◆ Problem ◆
What is the number of lines in the records that contain "breadcrumb"? Give only that number.

Start of Data records

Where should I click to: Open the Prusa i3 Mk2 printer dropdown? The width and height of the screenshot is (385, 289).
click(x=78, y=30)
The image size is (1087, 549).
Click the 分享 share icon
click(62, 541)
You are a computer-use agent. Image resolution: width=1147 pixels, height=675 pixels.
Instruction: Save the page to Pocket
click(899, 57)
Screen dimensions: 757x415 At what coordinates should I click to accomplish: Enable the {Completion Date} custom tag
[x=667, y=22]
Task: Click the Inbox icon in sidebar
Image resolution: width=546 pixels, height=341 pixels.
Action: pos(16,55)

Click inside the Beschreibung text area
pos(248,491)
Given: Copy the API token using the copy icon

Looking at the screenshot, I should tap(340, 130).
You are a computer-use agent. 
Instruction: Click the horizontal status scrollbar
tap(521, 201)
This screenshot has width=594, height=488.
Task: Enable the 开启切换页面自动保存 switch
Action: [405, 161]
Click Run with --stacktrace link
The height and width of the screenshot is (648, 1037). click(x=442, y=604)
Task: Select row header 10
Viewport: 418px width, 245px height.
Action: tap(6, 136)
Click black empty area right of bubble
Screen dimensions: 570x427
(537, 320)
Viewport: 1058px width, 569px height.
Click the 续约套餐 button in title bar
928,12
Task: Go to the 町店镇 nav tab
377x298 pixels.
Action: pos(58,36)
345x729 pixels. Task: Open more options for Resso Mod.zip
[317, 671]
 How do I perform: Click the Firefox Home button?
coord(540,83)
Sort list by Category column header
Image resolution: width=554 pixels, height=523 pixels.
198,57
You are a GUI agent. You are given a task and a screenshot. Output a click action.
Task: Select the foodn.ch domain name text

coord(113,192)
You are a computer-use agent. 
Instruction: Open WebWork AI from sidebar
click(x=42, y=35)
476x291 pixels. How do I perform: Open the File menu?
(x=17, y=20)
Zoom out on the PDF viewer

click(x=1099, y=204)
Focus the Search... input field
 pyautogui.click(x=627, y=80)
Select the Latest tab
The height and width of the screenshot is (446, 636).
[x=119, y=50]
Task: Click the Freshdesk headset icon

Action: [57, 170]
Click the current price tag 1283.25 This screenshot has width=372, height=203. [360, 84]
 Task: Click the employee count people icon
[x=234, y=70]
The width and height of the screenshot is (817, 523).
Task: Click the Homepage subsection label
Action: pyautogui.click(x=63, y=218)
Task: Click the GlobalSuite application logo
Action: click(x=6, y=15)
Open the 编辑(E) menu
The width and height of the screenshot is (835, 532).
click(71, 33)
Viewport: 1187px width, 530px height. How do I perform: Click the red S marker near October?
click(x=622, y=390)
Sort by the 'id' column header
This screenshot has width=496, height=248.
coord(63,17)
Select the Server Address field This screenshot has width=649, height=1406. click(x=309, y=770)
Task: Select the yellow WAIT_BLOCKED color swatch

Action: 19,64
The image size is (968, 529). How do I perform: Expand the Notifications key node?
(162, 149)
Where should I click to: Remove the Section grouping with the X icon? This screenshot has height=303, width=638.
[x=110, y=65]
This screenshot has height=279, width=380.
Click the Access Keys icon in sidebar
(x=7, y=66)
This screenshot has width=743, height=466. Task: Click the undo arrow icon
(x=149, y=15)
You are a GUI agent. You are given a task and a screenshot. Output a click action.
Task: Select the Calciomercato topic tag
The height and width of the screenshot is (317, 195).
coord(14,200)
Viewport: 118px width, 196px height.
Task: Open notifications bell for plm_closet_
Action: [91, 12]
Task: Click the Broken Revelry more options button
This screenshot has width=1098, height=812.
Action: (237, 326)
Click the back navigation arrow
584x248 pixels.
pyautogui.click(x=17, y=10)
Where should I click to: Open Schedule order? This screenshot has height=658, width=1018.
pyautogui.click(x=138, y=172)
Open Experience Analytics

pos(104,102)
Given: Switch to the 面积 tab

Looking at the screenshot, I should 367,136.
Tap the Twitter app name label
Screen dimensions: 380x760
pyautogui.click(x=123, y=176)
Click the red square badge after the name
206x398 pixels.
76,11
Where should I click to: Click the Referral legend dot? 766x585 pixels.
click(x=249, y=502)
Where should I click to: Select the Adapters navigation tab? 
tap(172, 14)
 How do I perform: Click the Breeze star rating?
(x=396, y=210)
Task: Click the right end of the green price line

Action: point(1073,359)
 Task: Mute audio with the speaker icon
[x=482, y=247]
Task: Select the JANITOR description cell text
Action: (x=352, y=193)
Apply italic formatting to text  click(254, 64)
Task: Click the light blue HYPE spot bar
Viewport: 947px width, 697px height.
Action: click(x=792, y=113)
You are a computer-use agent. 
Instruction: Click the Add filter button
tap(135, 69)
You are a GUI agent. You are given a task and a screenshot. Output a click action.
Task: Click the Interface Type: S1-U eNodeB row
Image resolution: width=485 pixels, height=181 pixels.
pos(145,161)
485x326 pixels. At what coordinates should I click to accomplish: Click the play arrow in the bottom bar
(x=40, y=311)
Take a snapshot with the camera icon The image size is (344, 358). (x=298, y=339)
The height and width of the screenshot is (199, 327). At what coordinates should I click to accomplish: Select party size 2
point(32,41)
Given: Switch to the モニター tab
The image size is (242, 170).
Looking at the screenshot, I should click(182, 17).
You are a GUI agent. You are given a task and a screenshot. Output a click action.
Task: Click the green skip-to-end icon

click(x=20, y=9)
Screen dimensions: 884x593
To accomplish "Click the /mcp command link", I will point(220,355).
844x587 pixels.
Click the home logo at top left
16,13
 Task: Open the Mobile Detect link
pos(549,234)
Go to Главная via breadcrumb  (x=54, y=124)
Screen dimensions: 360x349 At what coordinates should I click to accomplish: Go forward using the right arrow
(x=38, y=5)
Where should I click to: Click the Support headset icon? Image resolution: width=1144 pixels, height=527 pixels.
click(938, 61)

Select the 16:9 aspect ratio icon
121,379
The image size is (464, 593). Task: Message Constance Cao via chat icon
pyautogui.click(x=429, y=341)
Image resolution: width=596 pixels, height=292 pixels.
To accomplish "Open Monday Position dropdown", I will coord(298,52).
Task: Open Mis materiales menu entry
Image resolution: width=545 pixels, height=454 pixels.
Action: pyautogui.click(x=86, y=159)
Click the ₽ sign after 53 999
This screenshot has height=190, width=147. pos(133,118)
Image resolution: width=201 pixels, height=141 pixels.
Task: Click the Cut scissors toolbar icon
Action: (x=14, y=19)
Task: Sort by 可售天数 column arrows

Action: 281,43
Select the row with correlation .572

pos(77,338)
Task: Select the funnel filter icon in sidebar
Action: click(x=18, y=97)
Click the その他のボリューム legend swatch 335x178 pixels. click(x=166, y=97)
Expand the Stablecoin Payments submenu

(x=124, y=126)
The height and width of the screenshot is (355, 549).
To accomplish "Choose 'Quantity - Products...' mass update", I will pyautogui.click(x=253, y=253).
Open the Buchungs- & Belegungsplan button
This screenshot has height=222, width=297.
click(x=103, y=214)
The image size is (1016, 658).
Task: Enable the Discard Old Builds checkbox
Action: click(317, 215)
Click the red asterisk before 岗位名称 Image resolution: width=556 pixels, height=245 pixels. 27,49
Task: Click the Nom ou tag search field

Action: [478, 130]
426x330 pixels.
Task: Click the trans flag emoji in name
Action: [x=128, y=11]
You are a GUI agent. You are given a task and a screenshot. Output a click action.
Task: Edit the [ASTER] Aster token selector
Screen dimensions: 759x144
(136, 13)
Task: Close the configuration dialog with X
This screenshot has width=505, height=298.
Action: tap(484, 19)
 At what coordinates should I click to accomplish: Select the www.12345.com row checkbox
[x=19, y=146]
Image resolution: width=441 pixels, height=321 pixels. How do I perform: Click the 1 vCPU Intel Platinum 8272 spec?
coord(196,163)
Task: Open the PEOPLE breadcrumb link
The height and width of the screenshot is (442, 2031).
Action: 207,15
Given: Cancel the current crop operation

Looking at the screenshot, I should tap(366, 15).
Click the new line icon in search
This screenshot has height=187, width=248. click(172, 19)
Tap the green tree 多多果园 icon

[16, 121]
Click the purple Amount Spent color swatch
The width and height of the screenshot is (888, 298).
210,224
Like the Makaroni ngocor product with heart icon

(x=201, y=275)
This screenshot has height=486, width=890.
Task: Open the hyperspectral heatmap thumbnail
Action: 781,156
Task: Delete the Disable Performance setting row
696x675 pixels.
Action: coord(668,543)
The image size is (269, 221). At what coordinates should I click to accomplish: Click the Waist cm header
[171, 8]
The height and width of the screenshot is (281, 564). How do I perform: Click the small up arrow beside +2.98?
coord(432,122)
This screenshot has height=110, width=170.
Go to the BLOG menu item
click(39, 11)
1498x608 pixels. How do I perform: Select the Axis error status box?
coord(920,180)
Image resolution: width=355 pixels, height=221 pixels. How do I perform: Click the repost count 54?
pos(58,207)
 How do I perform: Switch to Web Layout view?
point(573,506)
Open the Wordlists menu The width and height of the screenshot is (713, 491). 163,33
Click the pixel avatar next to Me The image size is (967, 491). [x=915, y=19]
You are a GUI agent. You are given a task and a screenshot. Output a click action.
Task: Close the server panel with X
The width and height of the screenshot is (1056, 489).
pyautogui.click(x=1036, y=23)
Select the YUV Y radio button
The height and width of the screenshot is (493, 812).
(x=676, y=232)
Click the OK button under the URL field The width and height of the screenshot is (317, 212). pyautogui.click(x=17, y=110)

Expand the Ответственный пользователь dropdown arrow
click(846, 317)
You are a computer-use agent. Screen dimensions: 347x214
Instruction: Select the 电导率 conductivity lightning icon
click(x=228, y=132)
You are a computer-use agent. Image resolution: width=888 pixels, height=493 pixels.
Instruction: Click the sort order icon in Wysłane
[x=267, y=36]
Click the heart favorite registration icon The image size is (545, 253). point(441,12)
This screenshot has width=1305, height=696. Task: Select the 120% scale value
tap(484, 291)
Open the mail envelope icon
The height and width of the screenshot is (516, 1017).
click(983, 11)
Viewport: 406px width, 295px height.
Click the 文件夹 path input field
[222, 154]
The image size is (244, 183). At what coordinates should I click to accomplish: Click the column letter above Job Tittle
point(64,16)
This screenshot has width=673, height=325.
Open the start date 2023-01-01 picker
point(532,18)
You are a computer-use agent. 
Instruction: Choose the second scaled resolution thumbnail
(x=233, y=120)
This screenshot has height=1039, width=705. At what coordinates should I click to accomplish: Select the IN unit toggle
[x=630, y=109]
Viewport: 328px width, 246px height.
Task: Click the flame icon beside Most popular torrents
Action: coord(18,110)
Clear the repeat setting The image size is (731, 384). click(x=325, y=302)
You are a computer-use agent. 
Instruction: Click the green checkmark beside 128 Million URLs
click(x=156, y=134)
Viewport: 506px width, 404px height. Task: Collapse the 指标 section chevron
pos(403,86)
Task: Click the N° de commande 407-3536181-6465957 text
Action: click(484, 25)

End of Data records

◆ Task response ◆
2